John 6:66, says, ‘after this’ which means literally as a consequence of this teaching, many of His disciples left. The Messiah they wanted was a Messiah who would make things easy for them, who would be a powerful earthly ruler, who would miraculously feed and clothe them, a nice easy road to follow.

The road Jesus offers will not be an easy road to some earthly utopia but a road that may demand suffering and self-denial, or self-sacrifice just as Jesus gave Himself.

His teaching tested their faith, with Him there was no compromise, notice this in John 6:41. The crowd turn away because they don’t want this kind of Messiah

Jesus has just witnessed many of His regular followers giving up and turning around and He now gives His innermost circle the opportunity to examine themselves and ensure they are willing to continue on the road in John 6:67-71. It’s also an opportunity for them to be tested. They had an opportunity to make a conscious decision at this point.

Peter answers on behalf of them all, and shows an understanding of His Master’s teaching, although not, perhaps, on behalf of Judas. He states the common belief of the 12, that He is the Holy One of God.

They all, by not objecting to Peter’s answer, commit themselves to follow Christ. This phrase ‘Holy One of God’ is only used one other time when Jesus healed the demoniac by casting the demons into the swine, Mark 12:34 / Luke 4:34.

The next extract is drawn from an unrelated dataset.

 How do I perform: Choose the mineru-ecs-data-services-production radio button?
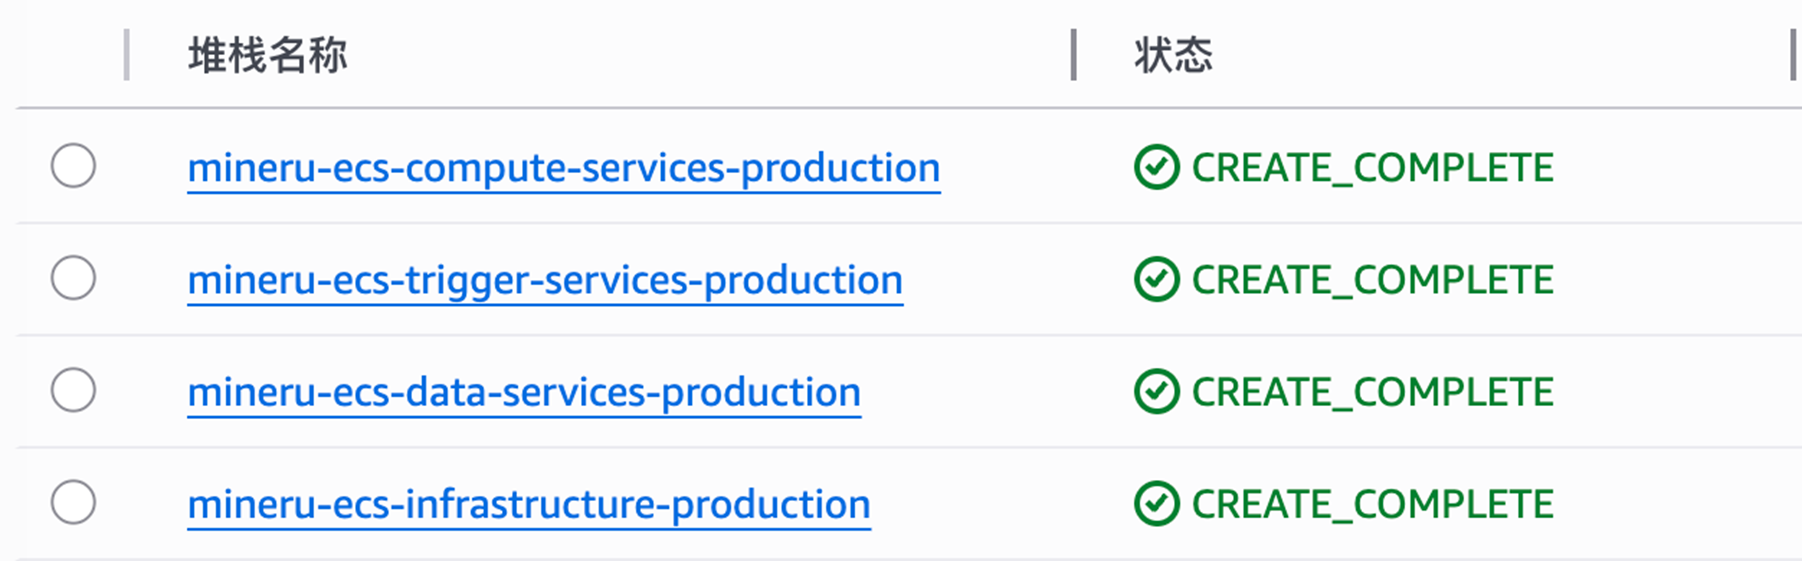(x=73, y=390)
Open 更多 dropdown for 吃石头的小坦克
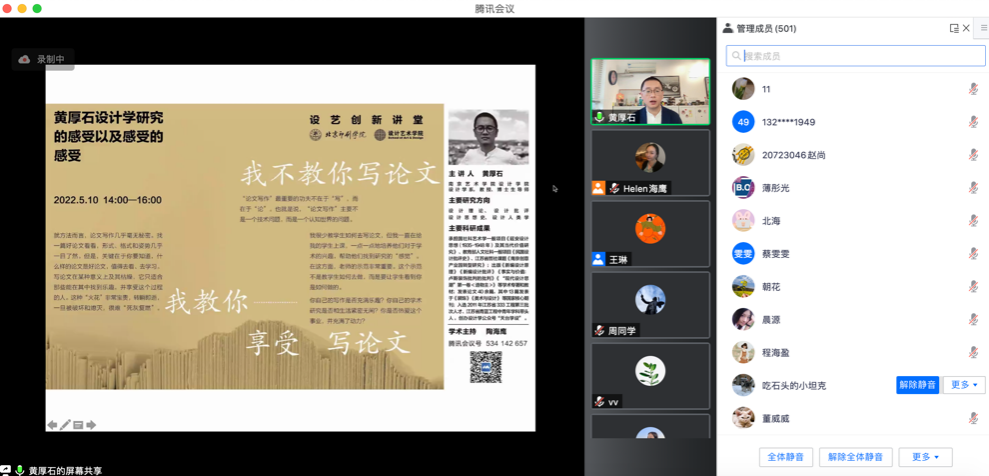 [x=964, y=385]
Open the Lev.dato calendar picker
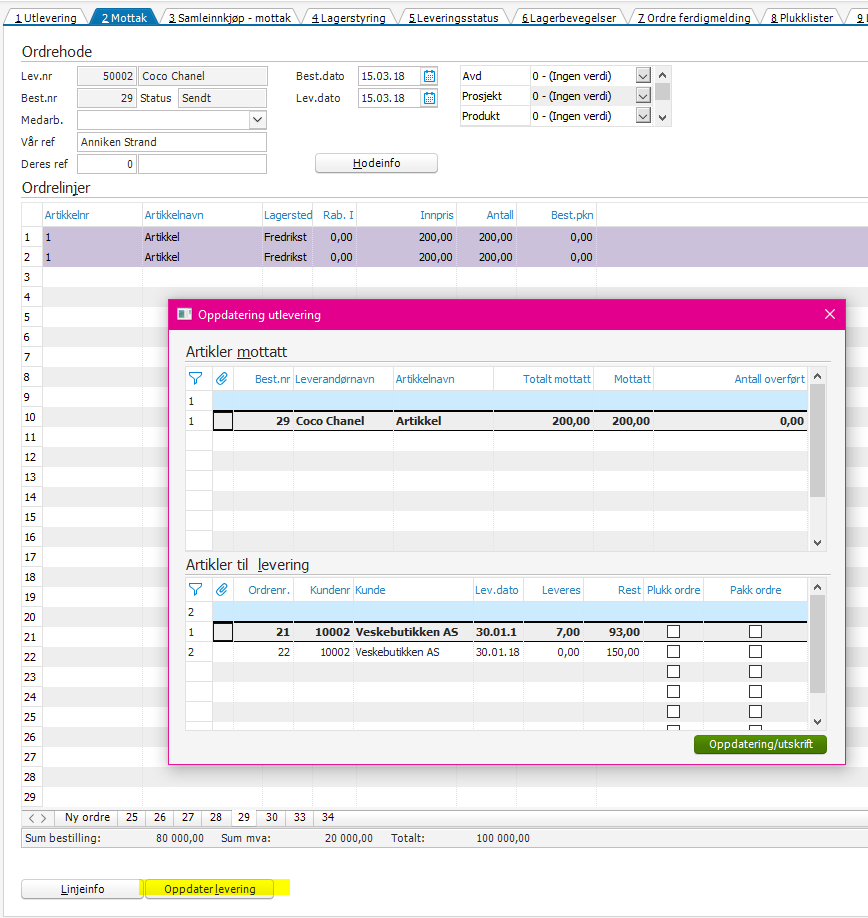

John 6:70-71 reveals a deep dark secret. Jesus knows which one of the disciples is a betrayer. The full impact can only be seen and understood as we see Judas, staying in apparent full agreement with Peter while the rest of the crowd of followers left.

John explains what is meant in John 6:70. The betrayer was a chosen apostle, like the rest, he was given miraculous powers, Luke 6:13, yet Jesus calls him ‘devil’ ‘diabolos’, accuser, slanderer. This was one of the names of Satan himself.

Jesus doesn’t say that Judas was a devil when he first became an apostle but rather we see that he was a covetous man, ‘pleonexia’, John 12:4-6 / John 13:20-27. Remember, John is writing in retrospect, He and the others didn’t know this at the time.